### 工作任务
根据下文关于重组锰超氧化物歧化酶工程菌发酵优化的原文，回答：
1. 优化培养基中甘油的体积分数是多少？
2. 接种后先培养几小时再加乳糖，诱导表达持续几小时？
3. 在优化条件下，工程菌SOD的比活力达到多少？

### 原文段落
= = = = = = =

重组锰超氧化物歧化酶工程菌摇瓶发酵条件的优化

通过单因素试验对重组锰超氧化物歧化酶(Recombinant Manganese Superoxide Dismutase,rMn-SOD)工程菌的摇瓶发酵的培养基(碳源、氮源、无机盐)和培养条件(接种量、乳糖浓度、时间、温度、摇床转速、pH值等)进行了初步优化.结果表明,工程菌发酵的优化培养基组分(质量分数)为:1.5%蛋白胨、1.5%酵母提取物、1.0%NaCl、0.4%KH2PO4、0.8%K2HPO4、1.5%(体积分数)甘油、0.2%NH4Cl和5 mmol/L MnCl2.乳糖诱导表达的优化条件为:以5%接种量培养5 h后,加入质量分数为0.25%的乳糖进行诱导表达6 h.当发酵温度为37℃、摇床转速为180 r/min、培养基的初始pH值为7.0时,表达的rMn-SOD的酶活力高.在优化条件下,工程菌的SOD活性达1 969.9 U/mL,比活力达1 081.8 U/mg.

Optimization of Fermentation Conditions in a Shaker for the Recombinant Manganese Superoxide Dismutase from Engineering E.coli

Fermentation media(carbon source,nitrogen source,inorganic salt)and cultivation conditions(inoculum quantity,lactose concentration,time,temperature,shaker speed,pH value etc.) by single factor researches were preliminarily optimized in a shaker for the recombinant manganese superoxide dismutase from engineering E.coli.The results showed that the optimized culture media for the engineering E.coli were 1.5 % trytone,1.5 % yeast extract,1.0 % NaCl,0.4 % KH2PO4,0.8 % K2HPO4,1.5 % glycerine,0.2 % NH4Cl and 5 mmol/L MnCl2.The optimized lactose induction conditions were growth for 5 h after inoculation at 5 % inoculum quantity,and then adding 0.25 % lactose to induce for 6 h.The enzyme specific activity was the highest when the fermentation temperature was 37 ℃,the shaker speed was 180 r/min,and the original medium pH value was 7.0.Under all of these optimized conditions,SOD from the engineering E.coli exhibited the enzymatic activity of 1 969.9 U/mL and the specific activity of 1 081.8 U/mg.

= = = = = = =

### 练习数据
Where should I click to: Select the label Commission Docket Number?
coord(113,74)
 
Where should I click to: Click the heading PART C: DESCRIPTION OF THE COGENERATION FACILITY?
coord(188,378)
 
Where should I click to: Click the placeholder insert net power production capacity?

= = = = = = =

### 解答
1. 1.5%
2. 先培养5 h，诱导表达6 h
3. 1 081.8 U/mg